Brincadeiras à parte, a minha visita ao médico me fez refletir sobre o que tem acontecido nos consultórios médicos nos dias atuais, e, aqui estou falando destes, situados em bairros de classe média da cidade, sustentados 80% por consultas de pacientes de convênio, não me atrevo a falar do serviço público, pois não sou capacitada para tanto .
Sou do tempo em que ir ao médico era quase ter uma entrevista com Deus: colocávamos a nossa roupa nova, trocávamos o tênis ou o sapato da escola por um sapato bom, e lá íamos nós, com a postura e a certeza de que sairíamos daqueles “quase templos sagrados” com nosso diagnóstico e a certeza da cura. Esperávamos em salas tranquilas e quietas à frente de uma enfermeira (não pensávamos que uma simples atendente pudesse trabalhar com um médico, não! Tinha que ser enfermeira diplomada!). A espera somente seria longa se não tivesse hora marcada, caso contrário, na hora certa, pimba! Lá surgia aquela figura de branco que esperávamos com respeito e admiração.
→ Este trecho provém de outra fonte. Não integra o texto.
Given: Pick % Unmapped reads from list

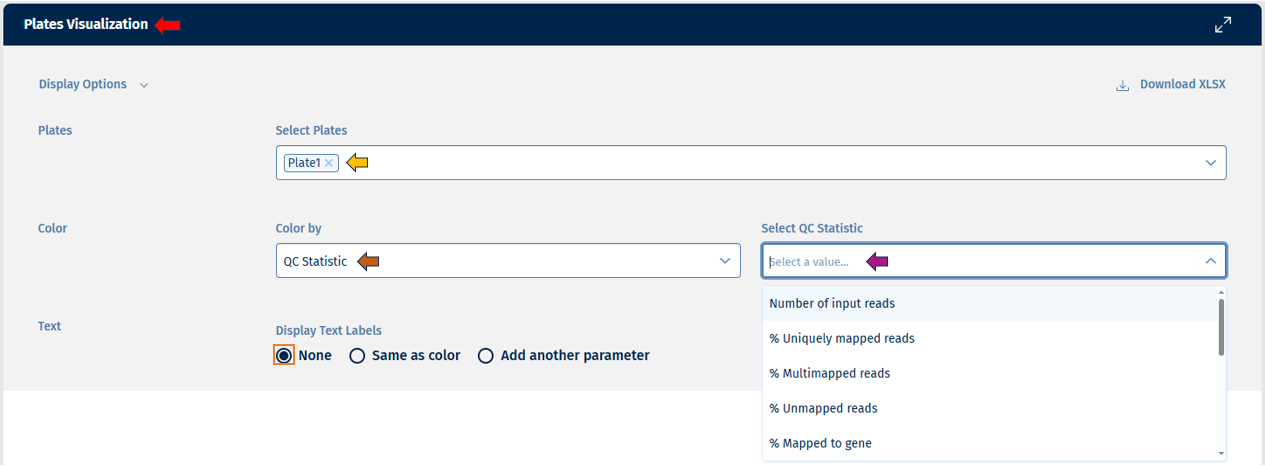Looking at the screenshot, I should (x=823, y=408).
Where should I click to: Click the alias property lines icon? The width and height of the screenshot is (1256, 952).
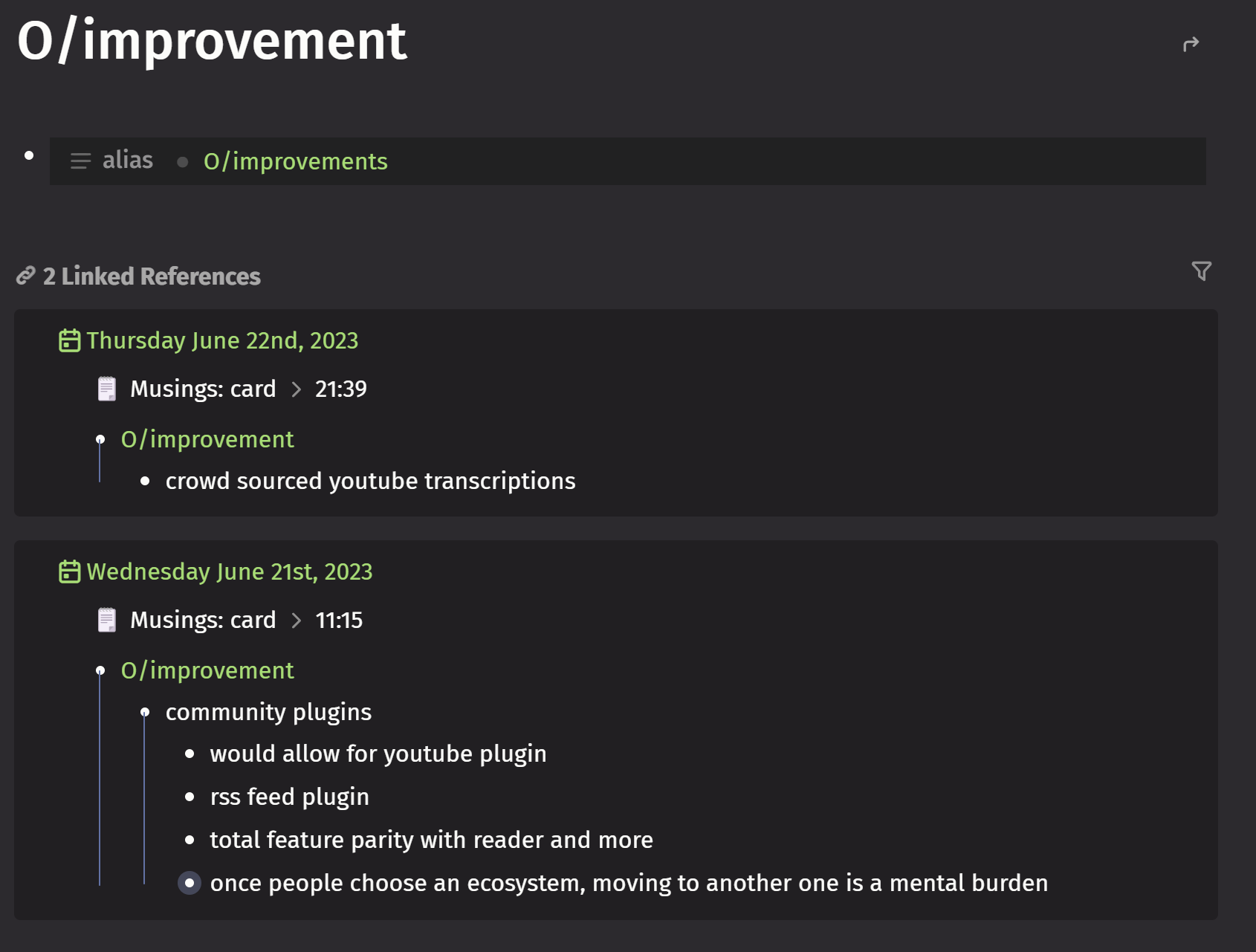[x=80, y=161]
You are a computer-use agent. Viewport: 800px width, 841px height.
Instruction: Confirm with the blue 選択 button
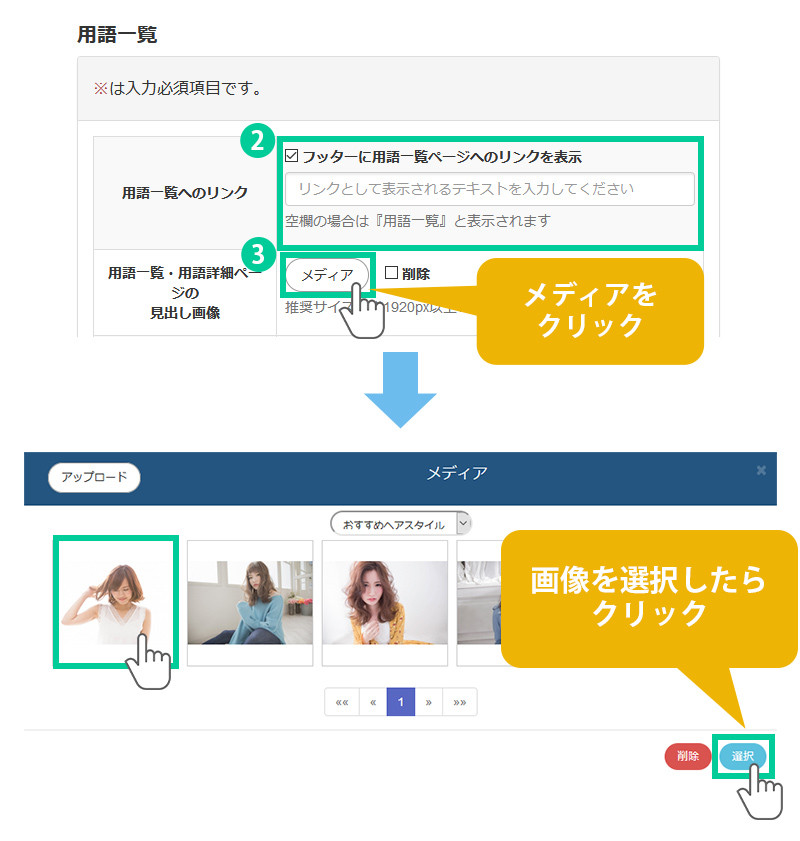pos(742,756)
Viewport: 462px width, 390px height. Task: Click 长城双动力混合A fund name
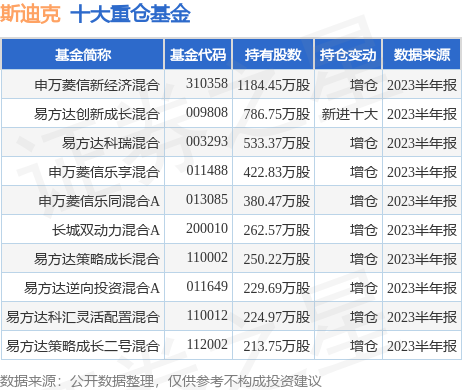[106, 230]
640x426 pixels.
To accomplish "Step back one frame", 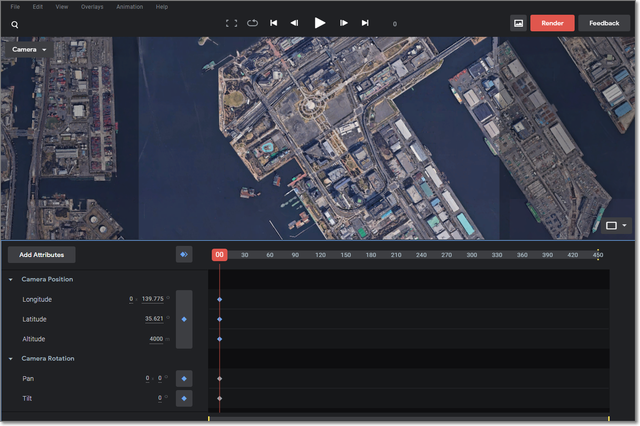I will (294, 23).
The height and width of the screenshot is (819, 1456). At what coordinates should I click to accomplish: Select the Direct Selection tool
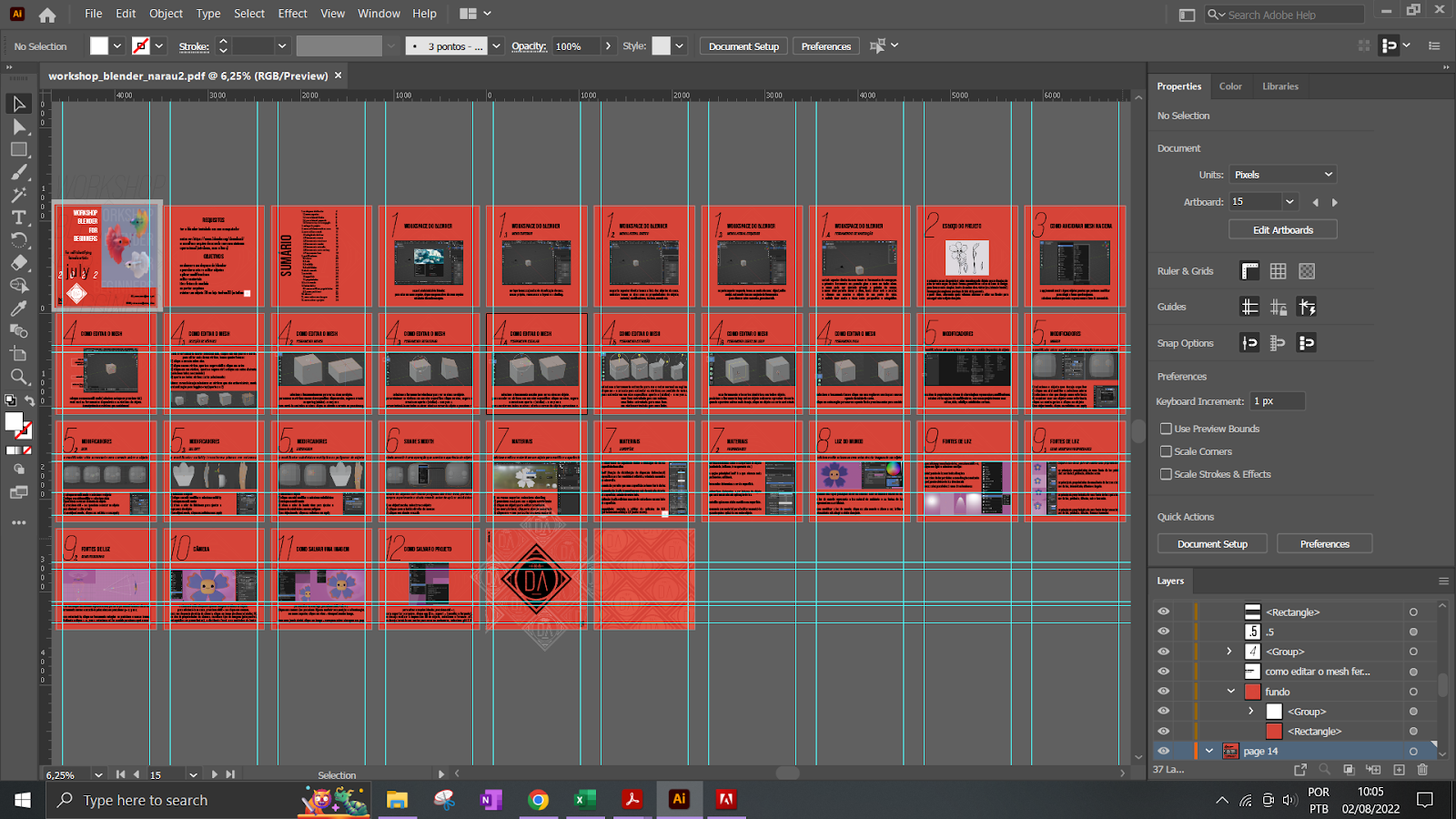[18, 126]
Transpassar aquela porta era quase chegar ao céu, pois faltava pouco para darmos um ponto final no nosso sofrimento.
Muito diferente desta manhã, onde atendentes atarantadas fazem mais uma ficha, atendem mais um telefonema, copiam mais um número de carteira de infindáveis convênios; onde crianças são seres barulhentos e resmungões com mães aflitas e de semblantes cansados. Às vezes, vem também a avó ou uma tia, com mais um filho no colo e, todas, absolutamente todas, tentam consolar seus meninos com um pacotinho de algum salgadinho gorduroso; afinal todos choram porque querem ir embora daquele lugar.
Queridos meninos, eu também quero chorar, fugir daqui o mais rápido possível, mas, aprendi que esta espera é apenas o começo de uma peregrinação. O encontro com aquele que deveria dar-nos alento e solução para os nossos males te atende cada vez mais superficialmente.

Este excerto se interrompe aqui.